When weeding around lettuce plants, be extra careful, especially when they are young. Their root systems are very shallow and they can easily be yanked up by mistake. Weeds are heavy competitors to the little seedlings and need to be kept under control so they don't steal all the seedlings resources.
Each variety of lettuce comes to maturity in a different way. Leaf lettuce can be cut and used when the leaves are 5-6 inches tall. Take the outer leaves first, carefully breaking them off or using scissors to snip them individually. Cos lettuce can be harvested when the leaves are long and overlapping at the top to form a tight head. They are usually about 6-8 inches tall.
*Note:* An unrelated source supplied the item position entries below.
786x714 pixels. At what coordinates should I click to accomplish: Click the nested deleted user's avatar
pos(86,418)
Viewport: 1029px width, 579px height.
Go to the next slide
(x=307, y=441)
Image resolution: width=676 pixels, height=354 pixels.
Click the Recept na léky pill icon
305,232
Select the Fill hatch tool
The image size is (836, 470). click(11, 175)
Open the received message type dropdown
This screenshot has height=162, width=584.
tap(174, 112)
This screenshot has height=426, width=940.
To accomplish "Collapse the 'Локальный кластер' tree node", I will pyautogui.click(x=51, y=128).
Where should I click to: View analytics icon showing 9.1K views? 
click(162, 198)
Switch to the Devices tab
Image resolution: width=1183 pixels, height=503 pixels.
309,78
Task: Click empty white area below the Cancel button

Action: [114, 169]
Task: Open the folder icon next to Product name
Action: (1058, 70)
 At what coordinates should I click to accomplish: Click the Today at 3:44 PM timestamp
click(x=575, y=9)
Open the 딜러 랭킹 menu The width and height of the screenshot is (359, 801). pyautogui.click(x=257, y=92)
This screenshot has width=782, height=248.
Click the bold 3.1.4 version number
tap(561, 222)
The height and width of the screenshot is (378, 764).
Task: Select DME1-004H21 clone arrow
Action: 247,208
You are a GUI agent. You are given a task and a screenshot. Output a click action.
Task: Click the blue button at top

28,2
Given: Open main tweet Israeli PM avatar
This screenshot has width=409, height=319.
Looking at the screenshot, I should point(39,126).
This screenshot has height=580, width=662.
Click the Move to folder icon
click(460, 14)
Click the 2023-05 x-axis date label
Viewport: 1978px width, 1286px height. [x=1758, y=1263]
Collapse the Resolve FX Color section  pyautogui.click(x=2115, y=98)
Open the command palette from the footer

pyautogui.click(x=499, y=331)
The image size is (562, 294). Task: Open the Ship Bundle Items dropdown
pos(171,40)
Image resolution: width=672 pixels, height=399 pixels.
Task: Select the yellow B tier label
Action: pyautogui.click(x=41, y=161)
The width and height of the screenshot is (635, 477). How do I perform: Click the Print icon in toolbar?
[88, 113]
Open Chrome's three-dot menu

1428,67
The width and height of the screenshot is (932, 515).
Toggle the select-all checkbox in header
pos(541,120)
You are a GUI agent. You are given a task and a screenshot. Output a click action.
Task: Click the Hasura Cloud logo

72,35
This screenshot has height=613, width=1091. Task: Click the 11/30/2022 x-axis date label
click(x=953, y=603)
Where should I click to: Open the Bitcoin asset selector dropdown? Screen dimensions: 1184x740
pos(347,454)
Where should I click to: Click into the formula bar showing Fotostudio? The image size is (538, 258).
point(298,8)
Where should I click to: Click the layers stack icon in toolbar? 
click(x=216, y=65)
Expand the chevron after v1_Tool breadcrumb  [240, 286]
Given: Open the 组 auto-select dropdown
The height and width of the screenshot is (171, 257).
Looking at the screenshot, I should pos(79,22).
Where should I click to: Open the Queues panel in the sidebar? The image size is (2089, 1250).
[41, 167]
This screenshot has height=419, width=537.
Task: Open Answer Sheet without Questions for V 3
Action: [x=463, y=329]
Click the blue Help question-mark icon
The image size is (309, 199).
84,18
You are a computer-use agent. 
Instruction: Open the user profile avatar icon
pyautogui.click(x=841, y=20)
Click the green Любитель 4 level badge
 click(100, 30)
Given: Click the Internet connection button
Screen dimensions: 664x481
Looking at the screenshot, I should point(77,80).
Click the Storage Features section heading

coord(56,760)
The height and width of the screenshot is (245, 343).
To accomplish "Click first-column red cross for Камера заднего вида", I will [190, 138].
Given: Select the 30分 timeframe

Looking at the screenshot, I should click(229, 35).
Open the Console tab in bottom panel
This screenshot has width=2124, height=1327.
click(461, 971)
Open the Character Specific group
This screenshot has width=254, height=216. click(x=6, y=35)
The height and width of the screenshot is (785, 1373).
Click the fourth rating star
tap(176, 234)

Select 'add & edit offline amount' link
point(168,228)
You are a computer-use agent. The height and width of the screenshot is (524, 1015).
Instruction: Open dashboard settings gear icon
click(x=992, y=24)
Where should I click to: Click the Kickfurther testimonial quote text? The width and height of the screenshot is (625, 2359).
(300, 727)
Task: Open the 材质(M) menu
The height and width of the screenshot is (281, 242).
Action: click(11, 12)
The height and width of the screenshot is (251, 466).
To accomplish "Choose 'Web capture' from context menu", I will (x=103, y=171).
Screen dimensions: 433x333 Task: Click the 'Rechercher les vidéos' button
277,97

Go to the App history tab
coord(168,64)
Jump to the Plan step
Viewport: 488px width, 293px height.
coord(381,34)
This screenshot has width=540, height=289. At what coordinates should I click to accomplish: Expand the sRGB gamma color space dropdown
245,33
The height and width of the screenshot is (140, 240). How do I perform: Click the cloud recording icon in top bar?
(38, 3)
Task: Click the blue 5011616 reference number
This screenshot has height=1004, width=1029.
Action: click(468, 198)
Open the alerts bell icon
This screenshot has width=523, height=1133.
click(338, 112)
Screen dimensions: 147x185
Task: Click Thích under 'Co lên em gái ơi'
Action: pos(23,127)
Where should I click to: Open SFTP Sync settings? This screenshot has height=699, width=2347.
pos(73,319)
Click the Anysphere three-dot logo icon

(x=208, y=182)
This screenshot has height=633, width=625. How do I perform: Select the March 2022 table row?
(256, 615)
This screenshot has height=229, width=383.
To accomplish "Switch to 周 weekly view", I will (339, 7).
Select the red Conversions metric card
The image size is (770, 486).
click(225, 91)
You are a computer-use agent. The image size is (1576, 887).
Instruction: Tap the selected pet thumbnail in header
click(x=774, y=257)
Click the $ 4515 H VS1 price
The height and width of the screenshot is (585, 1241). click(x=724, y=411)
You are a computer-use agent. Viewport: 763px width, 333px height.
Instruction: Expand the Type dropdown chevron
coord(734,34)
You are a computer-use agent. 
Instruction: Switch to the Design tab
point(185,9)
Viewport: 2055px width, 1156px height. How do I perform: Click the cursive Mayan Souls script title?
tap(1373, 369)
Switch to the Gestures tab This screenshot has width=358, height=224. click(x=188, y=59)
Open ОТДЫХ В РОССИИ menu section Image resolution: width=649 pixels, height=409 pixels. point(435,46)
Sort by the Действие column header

Round lettuce is ready when a loose head forms with the leaves cupping inwards. Crisphead is mature when the leaves are tight and form a round, dense head.
If seedstalks appear in the center of your plants, harvest them immediately as they will quickly go bitter and inedible, if they haven't already. Taste a bit first to see if it's still ok.
Lettuce does not store extremely well. Crisphead stores up to two weeks in the refrigerator. After harvesting, the leaves of the Round and Leaf varieties should be washed and dried completely, then stored in a bag in the refrigerator. This method can keep these lettuces for up to four weeks.
Do not store lettuce with bananas, pears, or apples. These particular fruits produce a natural ripening agent that will make the lettuce deteriorate with brown spots.